あとは、まだ途中ではありますが、どこに座ってどこを見ても隙がないお店作りを目指しています。僕がイメージするお店というのはいくつかあるのですが、そういうお店って世界観に統一性があるんですよ。神は細部に宿るというように、トイレットペーパーホルダーひとつとっても隙がないなという世界観を目指しています。

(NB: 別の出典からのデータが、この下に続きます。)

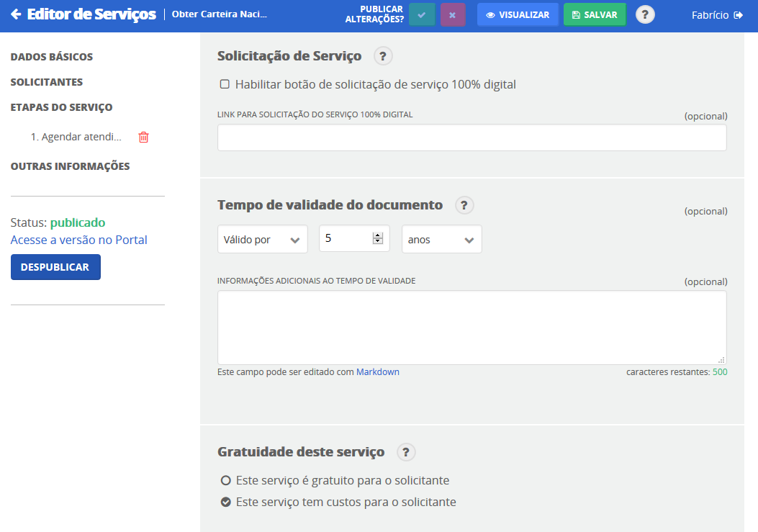Open the help icon in the top bar
758x532 pixels.
(x=645, y=14)
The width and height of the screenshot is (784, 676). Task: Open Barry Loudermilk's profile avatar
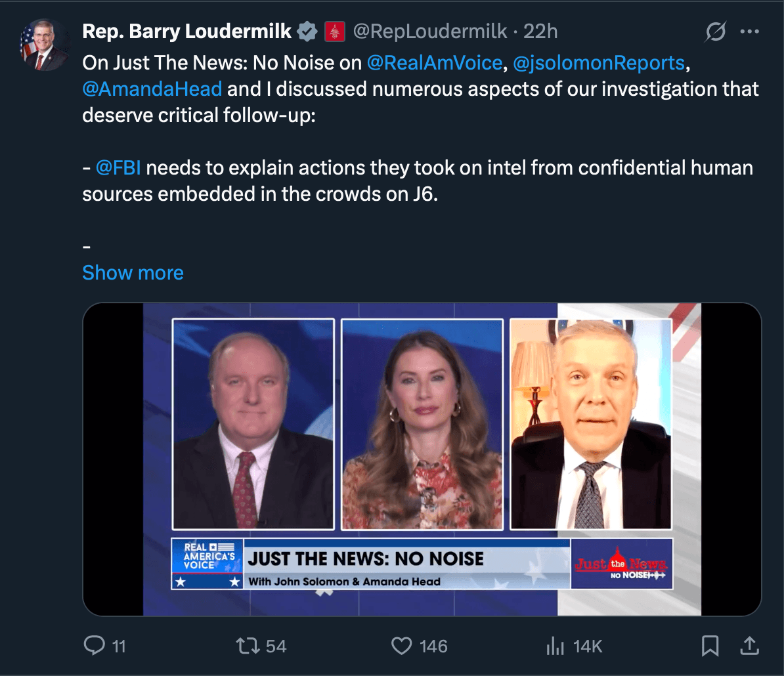pos(45,45)
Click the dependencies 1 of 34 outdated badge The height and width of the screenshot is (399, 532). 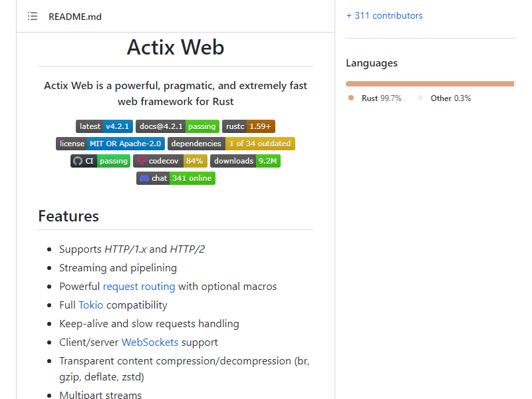pyautogui.click(x=231, y=144)
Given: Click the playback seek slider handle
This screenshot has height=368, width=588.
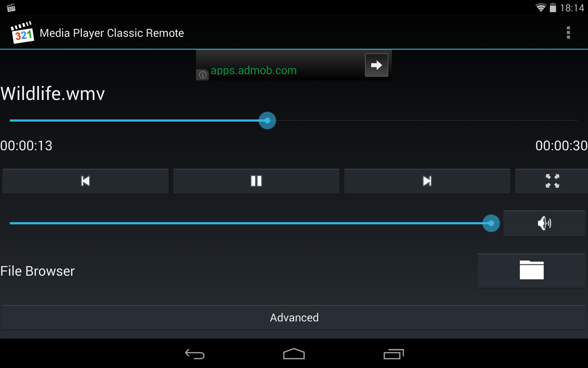Looking at the screenshot, I should (x=267, y=121).
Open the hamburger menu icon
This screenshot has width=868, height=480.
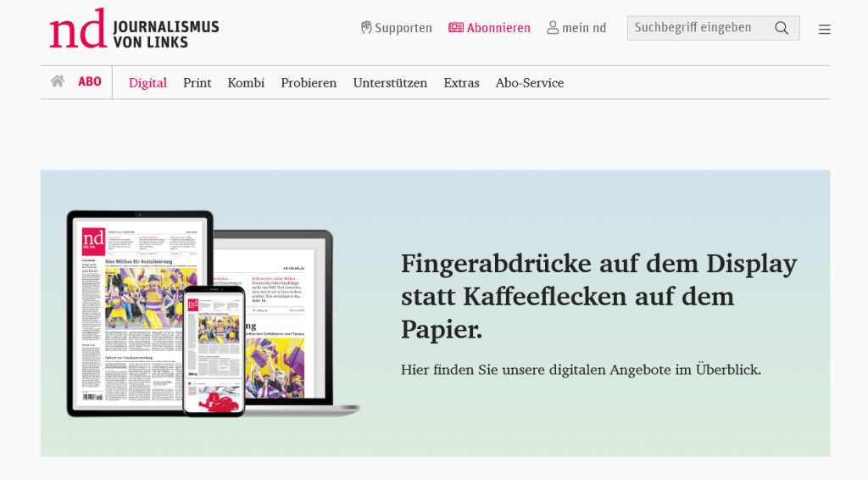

どこを見ても「ああこのお店だな」と思えて、何を置いてもそのお店に馴染むような、そんなお店をが理想です。

小林:
たしかに、ディティールってとても大切ですよね。
ディティールが統一されていないと一気に覚めてしまいます。

智浩:
そうですよね。なので、今は少しずつ整えている途中という感じです。

最近では、お客さんが僕たちのイメージをくみ取ってくれて、いろんなものをくれるんですよ。一周年のお祝いなどにくれたものをちりばめているんですけど、世界観は崩れていないと思います。
混沌と秩序みたいなところを狙っていたりもします。

お客さんがプレゼントしてくれた品々

小林:
伊良コーラの渋谷店にも仕掛けがあるんですよ。
店内には小さい引き出しが50個くらいある薬棚があるのですが、その中には伊良コーラと関わりのある他のお店のショップカードを入れています。
たまに開ける人がいるんですけど、その人だけがショップカードを見つけられるんです。

かおり:
すてきなアイデアですね。

小林:
ありがとうございます。

話を変えて、これからようやく本題に入らせてもらいます(笑)。
お店を開いたときには、伊良コーラのことを知っていただいていたのですか?

智浩:
ようやく本題ですね(笑)。

伊良コーラさんのことは(株)星野リゾート・マネジメント時代からチェックしていました。
当時はイベント企画の一環として常にネタ集めをしていて、伊良コーラさんが始めたばかりのころネットニュースで知りました。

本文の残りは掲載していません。